Iran gets the full treatment: sanctions, covert operations, and open calls for regime change, with women’s rights cited prominently in the case.
Saudi Arabia, which forbade women from driving until 2018, still operates a male guardianship system, and executed 196 people in 2022 alone, receives arms deals, diplomatic protection, and state visits.
The difference isn’t the human rights record. The difference is oil, regional alliances, and strategic positioning.
If the moral case were real, it would be consistent. It isn’t. And that inconsistency isn’t a bug in the foreign policy machine, it’s the feature.
The Problem Closer to Home
Here’s where the argument becomes even harder to ignore.
The United States has a well-documented, deeply institutional problem with child exploitation, trafficking, and the protection of powerful abusers. Jeffrey Epstein didn’t operate in a vacuum— he operated within a network of powerful people, many of whom have faced no legal consequence. With the new release of files which include Trump, we can now also assume his involvement, too (although it was screamingly obvious).
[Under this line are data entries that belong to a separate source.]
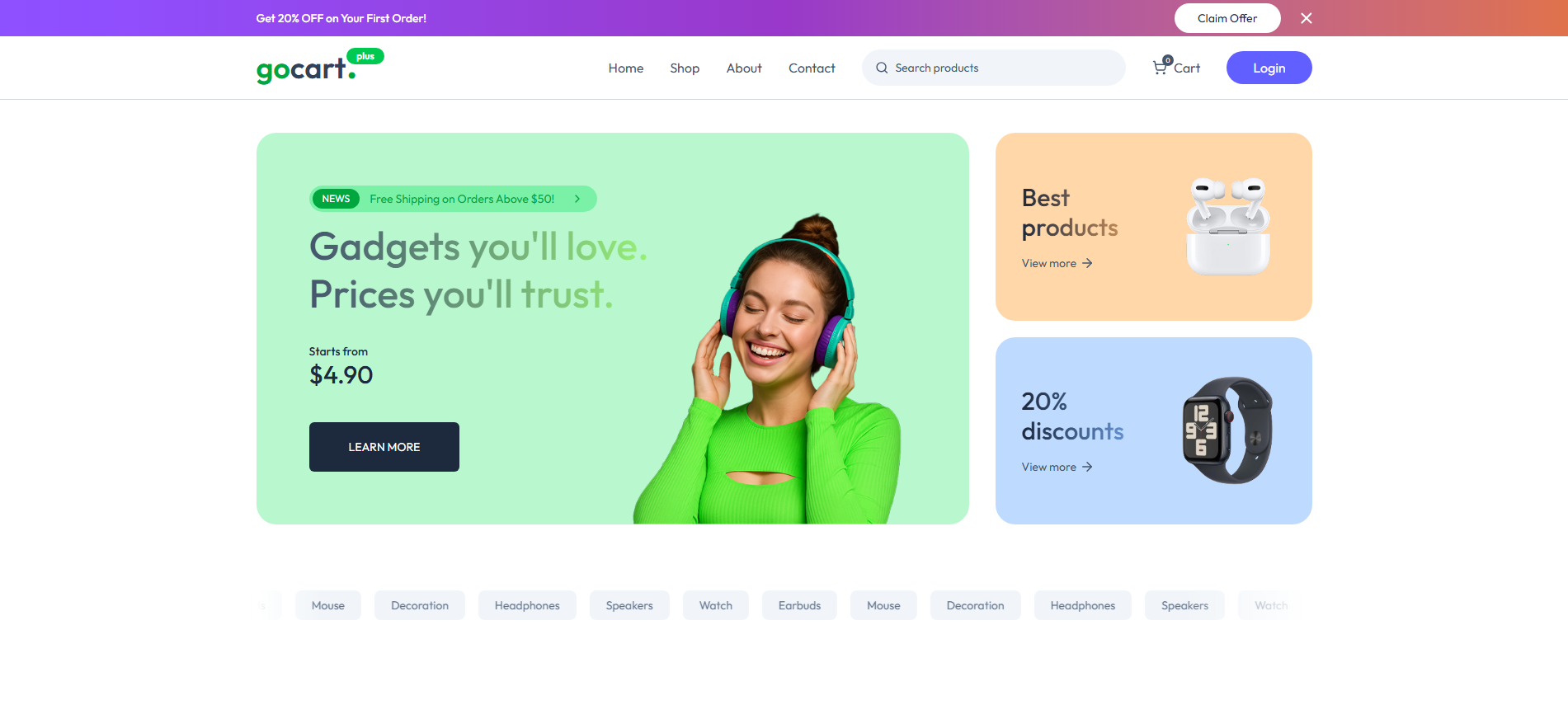Click the AirPods product image
The width and height of the screenshot is (1568, 724).
pos(1227,226)
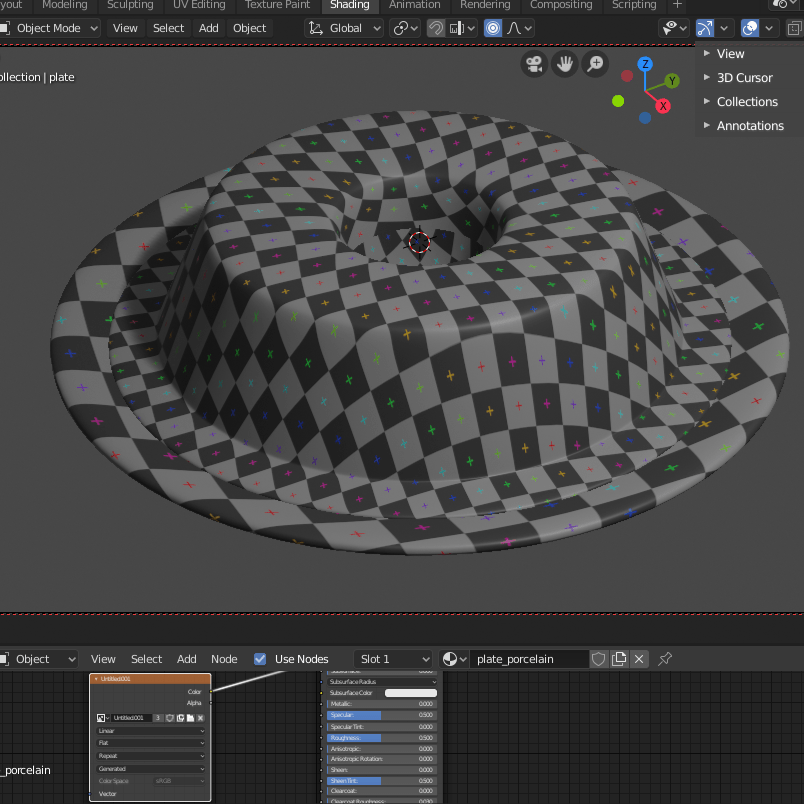Click the camera view icon in viewport
Image resolution: width=804 pixels, height=804 pixels.
click(x=534, y=64)
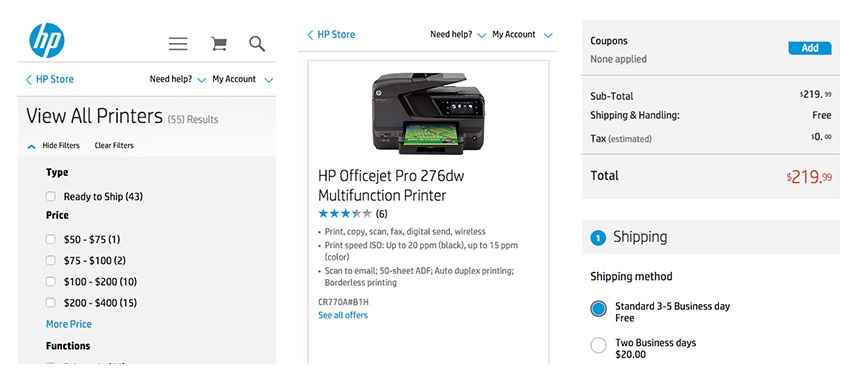
Task: Click the Officejet Pro printer image
Action: pyautogui.click(x=428, y=112)
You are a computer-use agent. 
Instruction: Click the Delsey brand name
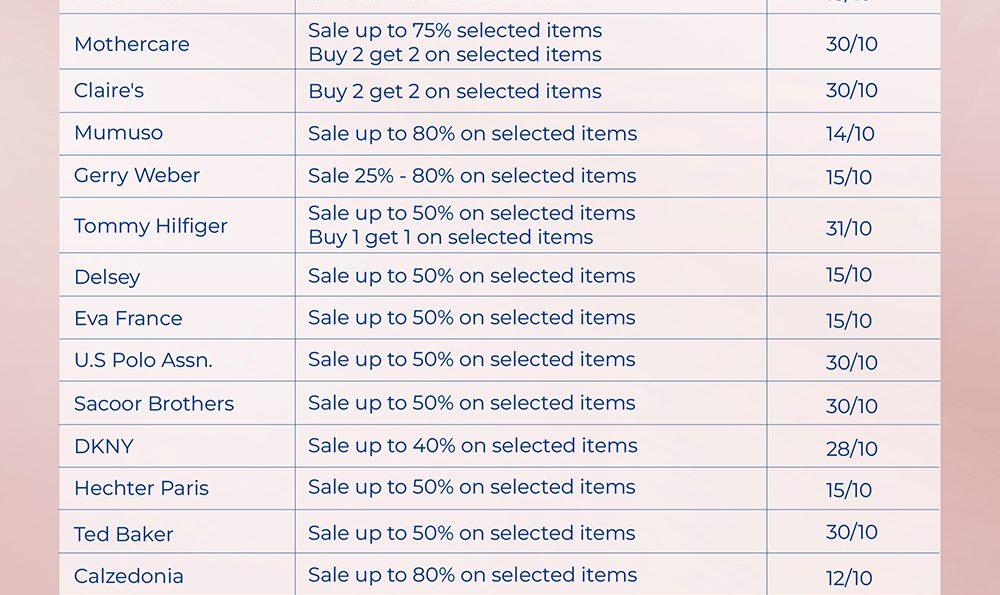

Institutional child abuse within the Catholic Church took decades of pressure before any serious reckoning. Trafficking networks operate with relative impunity in cities across America.
If the US was so concerned about abuse of women and the innocent, they would be addressing this issue in their own home territory first.
If the political will existed to confront abuse and exploitation with the same force and funding directed at foreign adversaries, it would look very different.
What This Reveals About Power
This isn’t a simple left vs. right argument. Governments across the political spectrum engage in this behaviour. It is a structural feature of how powerful nations operate:
- Moral language is a tool of legitimacy, not a genuine constraint on action.
- Intervention happens where there is strategic interest, and humanitarianism provides the PR cover.
- Domestic failures are deprioritised when foreign threats offer more political capital.
This doesn’t mean every instance of foreign pressure is cynical, or that no good ever comes from it. It means we should be deeply sceptical any time a government claims it is acting primarily out of moral concern , especially when that concern is applied so unevenly.
The Ask
Stop accepting the humanitarian framing at face value.
Ask who benefits. Ask what’s not being said. Ask why this regime and not that one. Ask why the urgency overseas never seems to generate the same urgency at home.